__The exercise__:
Put the entries, everything from the start down to the line containing "(x=45, y=57)", into a two-column CSV with the headers text and answer. Write one row per entry, and place each value in a single quoted field with its line breaks replaced by spaces.

[Extracted entries]
○ ○ ○

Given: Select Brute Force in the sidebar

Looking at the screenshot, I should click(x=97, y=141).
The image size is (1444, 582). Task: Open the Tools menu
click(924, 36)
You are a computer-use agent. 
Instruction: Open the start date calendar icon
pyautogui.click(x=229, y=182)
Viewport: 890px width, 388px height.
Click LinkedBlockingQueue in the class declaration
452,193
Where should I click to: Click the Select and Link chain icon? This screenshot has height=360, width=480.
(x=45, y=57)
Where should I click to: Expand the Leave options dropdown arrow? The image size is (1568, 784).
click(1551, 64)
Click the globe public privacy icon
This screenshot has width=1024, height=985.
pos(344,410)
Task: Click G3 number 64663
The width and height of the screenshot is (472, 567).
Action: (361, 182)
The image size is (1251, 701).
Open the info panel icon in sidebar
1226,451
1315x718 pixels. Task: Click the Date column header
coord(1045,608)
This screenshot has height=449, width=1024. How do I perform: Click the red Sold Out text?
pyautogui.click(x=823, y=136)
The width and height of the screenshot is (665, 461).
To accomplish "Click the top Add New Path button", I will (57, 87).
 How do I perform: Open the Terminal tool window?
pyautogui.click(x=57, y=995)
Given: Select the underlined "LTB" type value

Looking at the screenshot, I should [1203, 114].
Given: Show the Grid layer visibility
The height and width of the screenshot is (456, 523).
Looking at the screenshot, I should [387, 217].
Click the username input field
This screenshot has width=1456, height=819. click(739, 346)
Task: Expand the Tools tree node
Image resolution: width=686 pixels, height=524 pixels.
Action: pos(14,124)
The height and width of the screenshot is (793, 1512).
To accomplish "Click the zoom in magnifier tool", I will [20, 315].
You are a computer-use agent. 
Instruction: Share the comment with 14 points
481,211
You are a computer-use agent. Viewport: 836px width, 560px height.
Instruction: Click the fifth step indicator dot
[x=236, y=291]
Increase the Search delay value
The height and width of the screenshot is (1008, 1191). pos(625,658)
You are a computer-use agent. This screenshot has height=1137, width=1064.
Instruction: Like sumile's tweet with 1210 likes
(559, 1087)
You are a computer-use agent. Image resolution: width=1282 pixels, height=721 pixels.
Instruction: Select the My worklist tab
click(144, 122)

○ ○ ○

__Completed task__:
text,answer
"Given: Select Brute Force in the sidebar","Looking at the screenshot, I should click(x=97, y=141)."
"The image size is (1444, 582). Task: Open the Tools menu","click(924, 36)"
"You are a computer-use agent. Instruction: Open the start date calendar icon","pyautogui.click(x=229, y=182)"
"Viewport: 890px width, 388px height. Click LinkedBlockingQueue in the class declaration","452,193"
"Where should I click to: Click the Select and Link chain icon? This screenshot has height=360, width=480.","(x=45, y=57)"